[Record extracts]:
- Opening Delimiter -

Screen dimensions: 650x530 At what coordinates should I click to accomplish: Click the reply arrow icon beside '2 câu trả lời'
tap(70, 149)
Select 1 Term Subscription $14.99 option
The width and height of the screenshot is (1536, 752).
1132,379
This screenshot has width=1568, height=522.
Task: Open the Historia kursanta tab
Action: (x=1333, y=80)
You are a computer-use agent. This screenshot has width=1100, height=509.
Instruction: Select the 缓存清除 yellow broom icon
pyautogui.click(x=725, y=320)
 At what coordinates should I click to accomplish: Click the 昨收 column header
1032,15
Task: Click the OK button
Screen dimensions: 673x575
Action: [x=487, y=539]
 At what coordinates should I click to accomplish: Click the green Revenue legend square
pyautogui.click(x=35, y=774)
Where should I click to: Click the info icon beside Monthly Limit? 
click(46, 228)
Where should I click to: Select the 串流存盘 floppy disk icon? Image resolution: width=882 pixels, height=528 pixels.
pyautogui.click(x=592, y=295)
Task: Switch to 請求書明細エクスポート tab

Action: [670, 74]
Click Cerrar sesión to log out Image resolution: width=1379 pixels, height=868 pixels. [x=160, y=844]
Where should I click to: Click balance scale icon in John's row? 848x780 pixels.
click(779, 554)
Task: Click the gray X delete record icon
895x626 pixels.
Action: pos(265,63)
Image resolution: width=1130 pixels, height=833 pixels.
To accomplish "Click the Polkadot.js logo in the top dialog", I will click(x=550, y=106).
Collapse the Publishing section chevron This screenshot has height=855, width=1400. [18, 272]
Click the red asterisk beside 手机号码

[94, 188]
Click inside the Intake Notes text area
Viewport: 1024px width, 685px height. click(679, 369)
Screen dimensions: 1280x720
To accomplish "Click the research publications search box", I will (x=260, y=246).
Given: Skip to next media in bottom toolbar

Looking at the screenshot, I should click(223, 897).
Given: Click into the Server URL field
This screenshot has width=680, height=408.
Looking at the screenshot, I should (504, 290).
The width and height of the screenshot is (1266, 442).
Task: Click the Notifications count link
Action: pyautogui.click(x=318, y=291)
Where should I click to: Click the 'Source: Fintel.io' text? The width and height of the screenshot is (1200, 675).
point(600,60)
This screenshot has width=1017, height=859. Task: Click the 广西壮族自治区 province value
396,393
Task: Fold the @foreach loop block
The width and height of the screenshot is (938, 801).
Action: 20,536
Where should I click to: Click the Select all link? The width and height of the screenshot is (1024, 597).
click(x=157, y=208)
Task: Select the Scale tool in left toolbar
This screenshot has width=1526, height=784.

- Closing Delimiter -

Your answer should be the listing itself, repeated exactly.

Screen dimensions: 650x530 At what coordinates should I click to accomplish: Click the reply arrow icon beside '2 câu trả lời'
tap(70, 149)
Select 1 Term Subscription $14.99 option
The width and height of the screenshot is (1536, 752).
1132,379
This screenshot has width=1568, height=522.
Task: Open the Historia kursanta tab
Action: (x=1333, y=80)
You are a computer-use agent. This screenshot has width=1100, height=509.
Instruction: Select the 缓存清除 yellow broom icon
pyautogui.click(x=725, y=320)
 At what coordinates should I click to accomplish: Click the 昨收 column header
1032,15
Task: Click the OK button
Screen dimensions: 673x575
Action: [x=487, y=539]
 At what coordinates should I click to accomplish: Click the green Revenue legend square
pyautogui.click(x=35, y=774)
Where should I click to: Click the info icon beside Monthly Limit? 
click(46, 228)
Where should I click to: Select the 串流存盘 floppy disk icon? Image resolution: width=882 pixels, height=528 pixels.
pyautogui.click(x=592, y=295)
Task: Switch to 請求書明細エクスポート tab

Action: [670, 74]
Click Cerrar sesión to log out Image resolution: width=1379 pixels, height=868 pixels. [x=160, y=844]
Where should I click to: Click balance scale icon in John's row? 848x780 pixels.
click(779, 554)
Task: Click the gray X delete record icon
895x626 pixels.
Action: pos(265,63)
Image resolution: width=1130 pixels, height=833 pixels.
To accomplish "Click the Polkadot.js logo in the top dialog", I will click(x=550, y=106).
Collapse the Publishing section chevron This screenshot has height=855, width=1400. [18, 272]
Click the red asterisk beside 手机号码

[94, 188]
Click inside the Intake Notes text area
Viewport: 1024px width, 685px height. click(679, 369)
Screen dimensions: 1280x720
To accomplish "Click the research publications search box", I will (x=260, y=246).
Given: Skip to next media in bottom toolbar

Looking at the screenshot, I should click(223, 897).
Given: Click into the Server URL field
This screenshot has width=680, height=408.
Looking at the screenshot, I should (504, 290).
The width and height of the screenshot is (1266, 442).
Task: Click the Notifications count link
Action: pyautogui.click(x=318, y=291)
Where should I click to: Click the 'Source: Fintel.io' text? The width and height of the screenshot is (1200, 675).
point(600,60)
This screenshot has width=1017, height=859. Task: Click the 广西壮族自治区 province value
396,393
Task: Fold the @foreach loop block
The width and height of the screenshot is (938, 801).
Action: 20,536
Where should I click to: Click the Select all link? The width and height of the screenshot is (1024, 597).
click(x=157, y=208)
Task: Select the Scale tool in left toolbar
This screenshot has width=1526, height=784.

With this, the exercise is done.